• [Set exercise]: Output the lines of the listing between the line containing "The width and height of the screenshot is (771, 615)." and the line containing "Looking at the screenshot, I should [x=96, y=496].", inclusive, as a numbered list without blank lines.

Saved data entries
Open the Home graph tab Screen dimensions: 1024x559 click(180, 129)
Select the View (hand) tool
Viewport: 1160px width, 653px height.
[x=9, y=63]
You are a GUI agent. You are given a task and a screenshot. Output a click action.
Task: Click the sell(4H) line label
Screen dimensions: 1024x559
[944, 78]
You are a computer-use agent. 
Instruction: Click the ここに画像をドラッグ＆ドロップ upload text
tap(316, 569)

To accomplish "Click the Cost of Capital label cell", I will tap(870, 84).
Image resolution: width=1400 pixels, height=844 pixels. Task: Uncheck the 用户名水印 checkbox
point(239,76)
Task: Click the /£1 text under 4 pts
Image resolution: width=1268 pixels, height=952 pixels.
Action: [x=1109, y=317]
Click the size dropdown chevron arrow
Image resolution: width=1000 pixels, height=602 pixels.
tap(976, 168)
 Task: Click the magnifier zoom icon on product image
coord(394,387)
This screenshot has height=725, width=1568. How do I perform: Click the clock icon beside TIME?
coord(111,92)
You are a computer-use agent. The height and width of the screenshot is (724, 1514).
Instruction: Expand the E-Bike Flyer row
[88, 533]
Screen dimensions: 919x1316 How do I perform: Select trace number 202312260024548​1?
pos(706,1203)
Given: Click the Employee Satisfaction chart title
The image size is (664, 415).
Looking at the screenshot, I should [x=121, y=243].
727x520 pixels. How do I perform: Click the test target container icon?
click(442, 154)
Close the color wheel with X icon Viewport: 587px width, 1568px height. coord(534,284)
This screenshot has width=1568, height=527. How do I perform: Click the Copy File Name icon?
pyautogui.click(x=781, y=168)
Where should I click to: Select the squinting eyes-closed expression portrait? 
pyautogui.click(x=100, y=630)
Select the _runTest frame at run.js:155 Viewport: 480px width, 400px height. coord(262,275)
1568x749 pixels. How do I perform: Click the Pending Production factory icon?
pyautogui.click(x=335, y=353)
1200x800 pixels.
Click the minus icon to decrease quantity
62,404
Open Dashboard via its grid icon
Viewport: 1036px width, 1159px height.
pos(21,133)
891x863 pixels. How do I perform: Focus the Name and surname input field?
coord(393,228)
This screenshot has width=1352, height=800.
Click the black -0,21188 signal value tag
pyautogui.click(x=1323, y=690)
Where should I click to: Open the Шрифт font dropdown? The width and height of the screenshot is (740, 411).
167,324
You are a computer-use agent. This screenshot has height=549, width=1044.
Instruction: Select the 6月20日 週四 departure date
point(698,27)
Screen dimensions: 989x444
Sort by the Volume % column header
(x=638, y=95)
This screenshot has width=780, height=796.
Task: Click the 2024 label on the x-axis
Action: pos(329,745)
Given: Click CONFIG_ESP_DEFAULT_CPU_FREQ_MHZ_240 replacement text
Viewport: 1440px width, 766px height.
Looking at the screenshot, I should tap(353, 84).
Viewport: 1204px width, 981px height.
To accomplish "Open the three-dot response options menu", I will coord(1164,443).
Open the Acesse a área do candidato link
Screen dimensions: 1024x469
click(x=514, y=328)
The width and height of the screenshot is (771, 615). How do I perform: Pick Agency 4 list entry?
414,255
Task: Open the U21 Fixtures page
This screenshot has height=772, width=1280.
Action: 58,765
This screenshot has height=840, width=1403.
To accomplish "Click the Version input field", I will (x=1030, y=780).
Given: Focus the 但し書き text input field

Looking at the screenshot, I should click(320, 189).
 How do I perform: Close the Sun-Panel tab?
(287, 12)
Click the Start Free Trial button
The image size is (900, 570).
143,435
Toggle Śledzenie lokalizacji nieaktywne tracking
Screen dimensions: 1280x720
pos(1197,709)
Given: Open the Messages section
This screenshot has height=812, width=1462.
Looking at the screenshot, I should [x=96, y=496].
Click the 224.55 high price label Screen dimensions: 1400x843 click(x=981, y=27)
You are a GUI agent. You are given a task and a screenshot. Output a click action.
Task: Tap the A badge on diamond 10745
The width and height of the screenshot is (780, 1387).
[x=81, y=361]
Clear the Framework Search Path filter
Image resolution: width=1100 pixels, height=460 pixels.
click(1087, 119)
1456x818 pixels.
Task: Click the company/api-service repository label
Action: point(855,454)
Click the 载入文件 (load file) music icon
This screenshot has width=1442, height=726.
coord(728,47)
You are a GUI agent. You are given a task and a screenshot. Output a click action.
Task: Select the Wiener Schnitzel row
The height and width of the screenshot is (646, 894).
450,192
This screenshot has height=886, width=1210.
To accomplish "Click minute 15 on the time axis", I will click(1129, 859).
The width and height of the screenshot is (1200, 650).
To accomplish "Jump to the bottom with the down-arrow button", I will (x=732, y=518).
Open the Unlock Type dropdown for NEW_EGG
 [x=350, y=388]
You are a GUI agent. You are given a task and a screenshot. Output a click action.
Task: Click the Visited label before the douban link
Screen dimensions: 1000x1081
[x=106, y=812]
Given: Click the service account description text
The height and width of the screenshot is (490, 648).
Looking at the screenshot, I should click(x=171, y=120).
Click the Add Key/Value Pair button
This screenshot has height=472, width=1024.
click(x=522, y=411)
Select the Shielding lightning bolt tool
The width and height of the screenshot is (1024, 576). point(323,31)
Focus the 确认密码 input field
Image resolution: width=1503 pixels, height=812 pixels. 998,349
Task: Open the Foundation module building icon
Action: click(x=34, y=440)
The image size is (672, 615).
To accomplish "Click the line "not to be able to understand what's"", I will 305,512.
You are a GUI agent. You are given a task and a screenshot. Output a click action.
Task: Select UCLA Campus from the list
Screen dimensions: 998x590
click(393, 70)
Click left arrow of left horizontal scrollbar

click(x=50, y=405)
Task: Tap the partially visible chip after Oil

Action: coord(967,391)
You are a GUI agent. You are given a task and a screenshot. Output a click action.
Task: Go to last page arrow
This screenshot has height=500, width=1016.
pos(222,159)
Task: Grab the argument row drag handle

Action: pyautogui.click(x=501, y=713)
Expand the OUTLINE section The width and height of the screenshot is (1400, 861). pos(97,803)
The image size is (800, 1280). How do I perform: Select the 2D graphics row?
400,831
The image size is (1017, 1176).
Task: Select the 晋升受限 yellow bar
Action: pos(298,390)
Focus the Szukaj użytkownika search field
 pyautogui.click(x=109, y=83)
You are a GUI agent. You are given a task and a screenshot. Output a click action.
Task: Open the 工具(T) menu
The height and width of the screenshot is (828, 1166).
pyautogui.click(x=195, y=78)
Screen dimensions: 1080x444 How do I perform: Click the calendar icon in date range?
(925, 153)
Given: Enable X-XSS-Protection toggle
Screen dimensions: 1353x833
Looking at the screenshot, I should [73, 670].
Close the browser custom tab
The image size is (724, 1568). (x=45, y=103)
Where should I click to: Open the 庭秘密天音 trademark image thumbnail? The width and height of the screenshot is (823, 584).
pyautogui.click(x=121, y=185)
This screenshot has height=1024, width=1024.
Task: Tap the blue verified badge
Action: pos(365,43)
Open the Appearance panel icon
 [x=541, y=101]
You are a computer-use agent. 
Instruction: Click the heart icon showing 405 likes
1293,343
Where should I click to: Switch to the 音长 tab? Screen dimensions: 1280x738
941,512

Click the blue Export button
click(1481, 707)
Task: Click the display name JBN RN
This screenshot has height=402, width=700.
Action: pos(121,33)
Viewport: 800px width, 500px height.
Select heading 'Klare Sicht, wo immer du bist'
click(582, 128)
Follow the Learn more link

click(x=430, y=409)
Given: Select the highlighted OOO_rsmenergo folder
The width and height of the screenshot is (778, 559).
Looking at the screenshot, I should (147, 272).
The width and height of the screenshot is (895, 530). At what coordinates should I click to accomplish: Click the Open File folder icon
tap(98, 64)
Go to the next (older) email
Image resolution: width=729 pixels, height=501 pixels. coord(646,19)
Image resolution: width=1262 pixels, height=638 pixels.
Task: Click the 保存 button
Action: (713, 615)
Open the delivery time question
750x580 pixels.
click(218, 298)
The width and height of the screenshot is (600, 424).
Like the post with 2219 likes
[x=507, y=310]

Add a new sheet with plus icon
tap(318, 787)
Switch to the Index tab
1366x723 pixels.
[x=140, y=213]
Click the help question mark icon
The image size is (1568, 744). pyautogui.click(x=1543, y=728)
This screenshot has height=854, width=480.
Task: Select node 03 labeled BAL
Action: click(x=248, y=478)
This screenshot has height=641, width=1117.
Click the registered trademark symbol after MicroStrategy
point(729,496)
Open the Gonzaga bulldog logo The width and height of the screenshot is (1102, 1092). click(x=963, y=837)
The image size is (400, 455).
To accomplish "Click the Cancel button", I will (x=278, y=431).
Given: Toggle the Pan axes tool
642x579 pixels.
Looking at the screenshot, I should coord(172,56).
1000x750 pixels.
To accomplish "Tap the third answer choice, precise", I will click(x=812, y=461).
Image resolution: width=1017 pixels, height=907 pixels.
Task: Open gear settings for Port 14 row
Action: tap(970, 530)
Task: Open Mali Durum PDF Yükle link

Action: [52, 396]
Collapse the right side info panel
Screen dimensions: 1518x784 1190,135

• [Problem solution]:
1. The width and height of the screenshot is (771, 615). How do I perform: Pick Agency 4 list entry?
2. 414,255
3. Task: Open the U21 Fixtures page
4. This screenshot has height=772, width=1280.
5. Action: 58,765
6. This screenshot has height=840, width=1403.
7. To accomplish "Click the Version input field", I will (x=1030, y=780).
8. Given: Focus the 但し書き text input field
9. Looking at the screenshot, I should click(320, 189).
10.  How do I perform: Close the Sun-Panel tab?
11. (287, 12)
12. Click the Start Free Trial button
13. The image size is (900, 570).
14. 143,435
15. Toggle Śledzenie lokalizacji nieaktywne tracking
16. Screen dimensions: 1280x720
17. pos(1197,709)
18. Given: Open the Messages section
19. This screenshot has height=812, width=1462.
20. Looking at the screenshot, I should [x=96, y=496].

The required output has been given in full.